■ **EXERCISE OBJECTIVE**
Using the material that follows, output exactly the lines from the one containing "Given: Open the Storage 256GB dropdown" through the one containing "Screen dimensions: 600x442", with both ends kept.

■ **DATA LISTING**
- Opening Delimiter -
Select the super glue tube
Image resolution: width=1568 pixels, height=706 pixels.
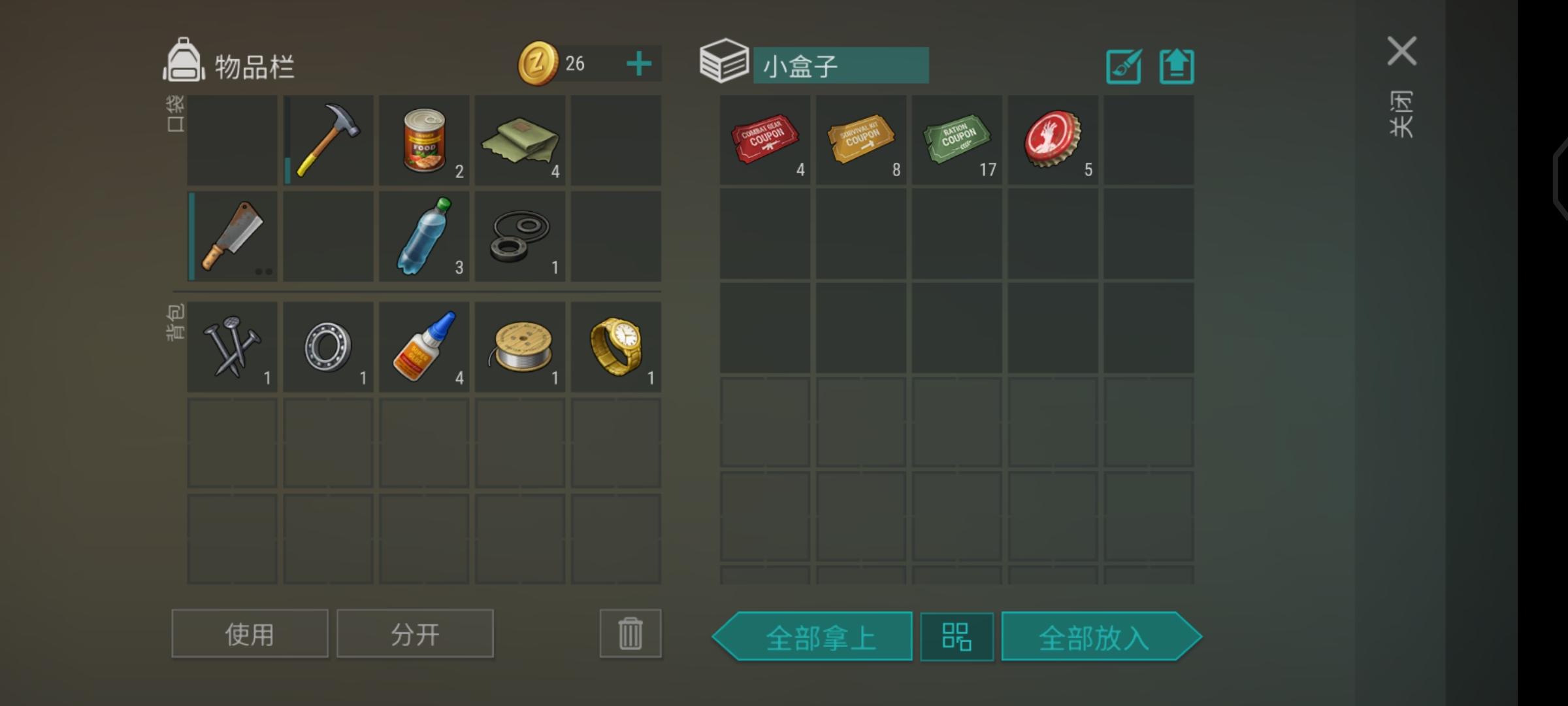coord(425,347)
- Closing Delimiter -
- Opening Delimiter -
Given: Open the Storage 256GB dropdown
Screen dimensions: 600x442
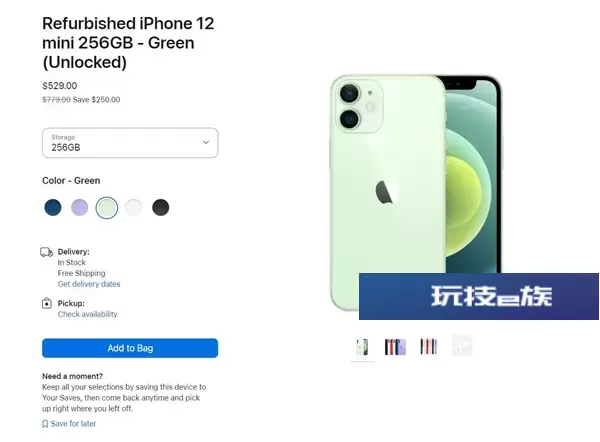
- Closing Delimiter -
■ **OUTPUT OF THE EXERCISE**
Given: Open the Storage 256GB dropdown
Screen dimensions: 600x442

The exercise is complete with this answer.